As turns out with the 1.9.x versions of ruby , seemingly in an effort to avoid some denial of service attacks, Object::hash uses a session local random seed in the creation of the hash. A lovely feature that it seems the documentation neglected to mention with its description, “Return a hash based on the string’s length and content.”

In the end, using SHA2 256 solved my problem of needing consistent hashes with essentially the same performance.

1.9.3-p125 :016 > timing = Benchmark.measure do book.wgrams.each {|word| sha.digest(word.to_s)} end
 =>   0.240000   0.000000   0.240000 (  0.245710)
1.9.3-p125 :018 > timing = Benchmark.measure do book.wgrams.each {|word| word.hash} end
 =>   0.190000   0.000000   0.190000 (  0.194184)

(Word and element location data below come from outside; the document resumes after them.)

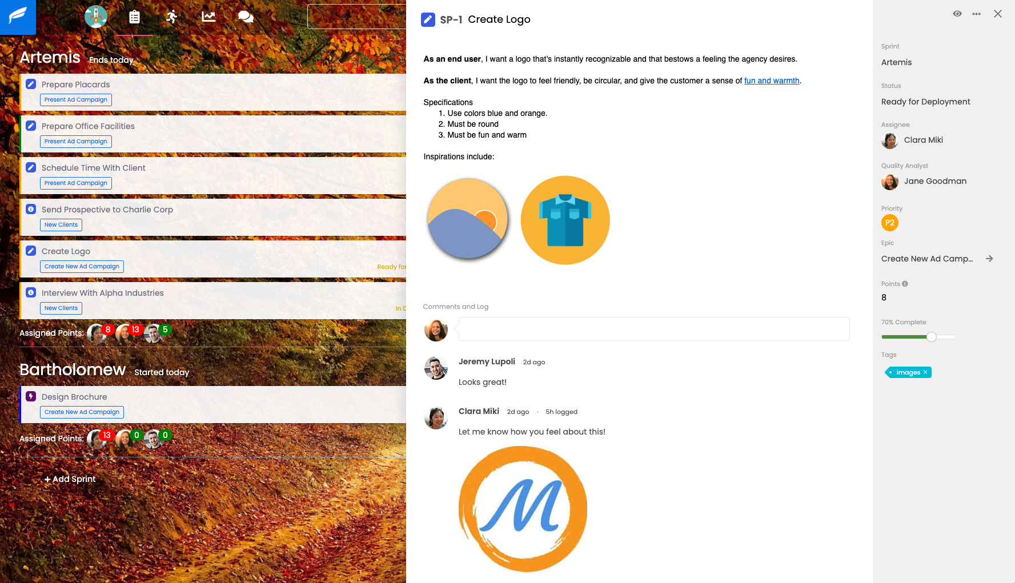Open the rocket project avatar icon
This screenshot has height=583, width=1015.
coord(96,17)
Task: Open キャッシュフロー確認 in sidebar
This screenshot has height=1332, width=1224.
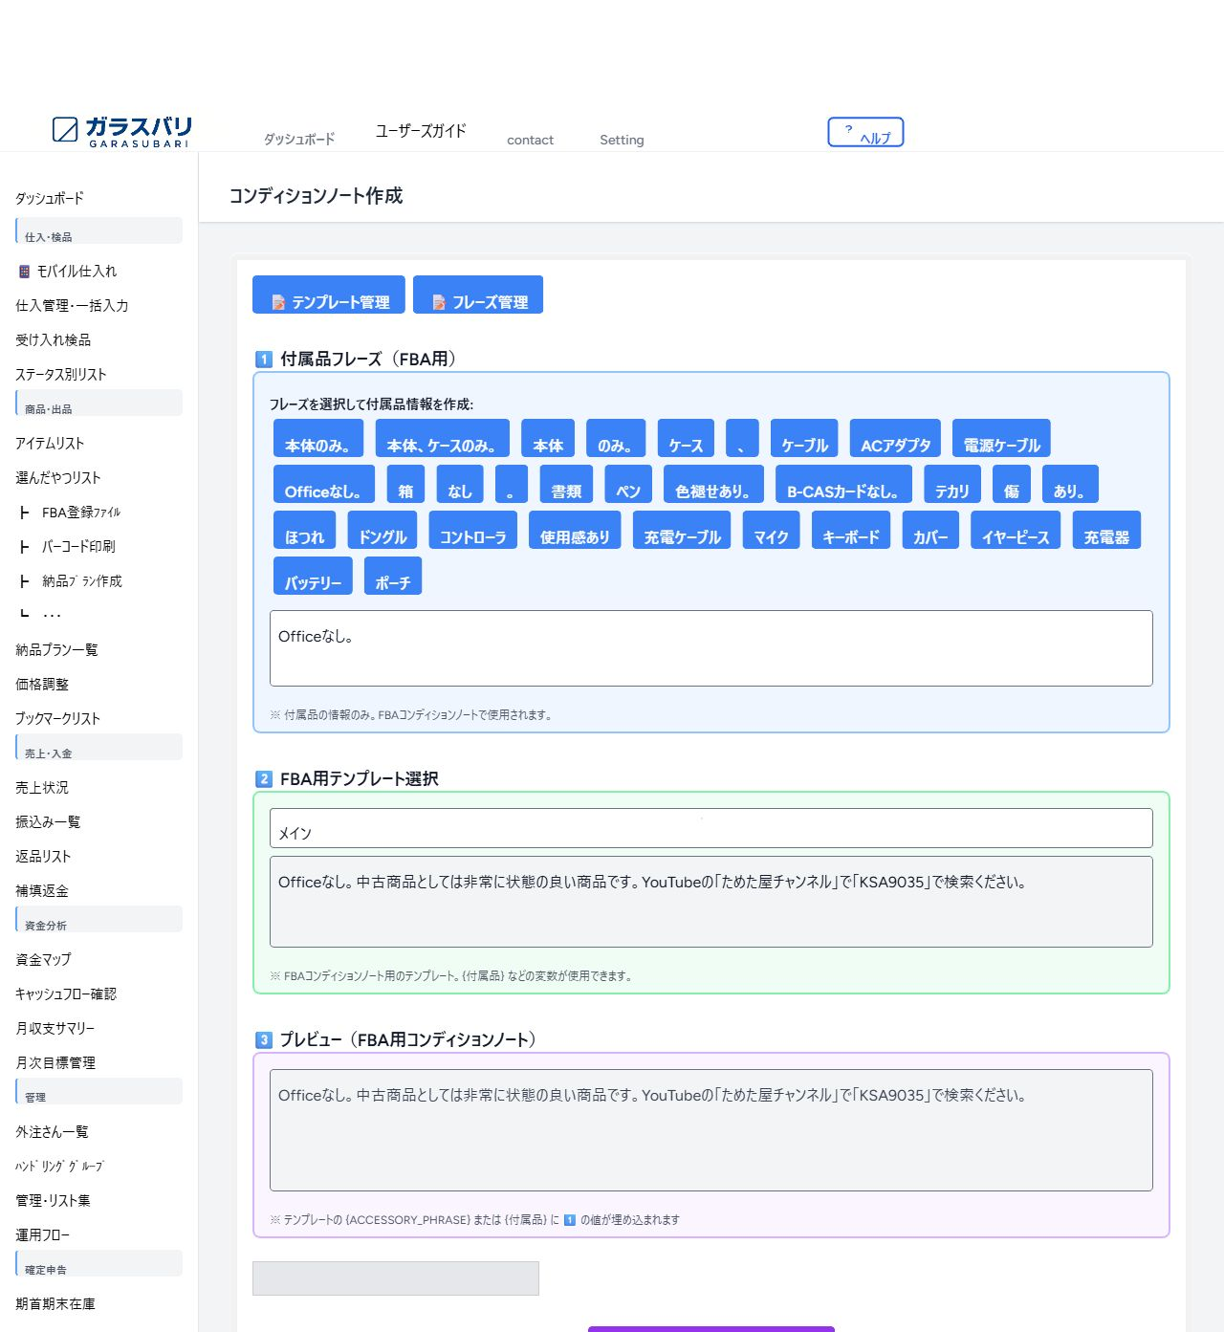Action: [66, 994]
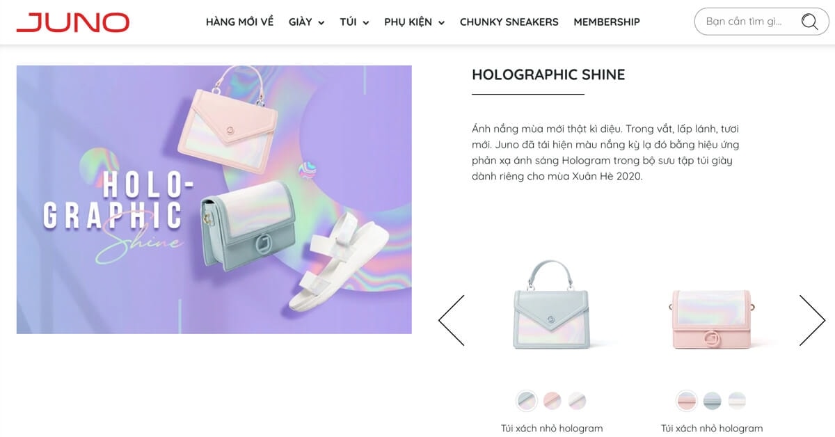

Documentation patch submitted and accepted (in modified form), so all good. Though I don’t exactly buy into the argument that since implementations of ruby will differ that this doesn’t matter, and I think the DoS protection is a weak justification. Lesson learned, for anything persisting through multiple sessions, use your own hashing… or figure out a way to set the seed yourself, though thats probably not a great path to go down. Was my assumption that a hash would be same across sessions too out of line? I’m trying to think of something else where that was the default behavior and so far coming up empty.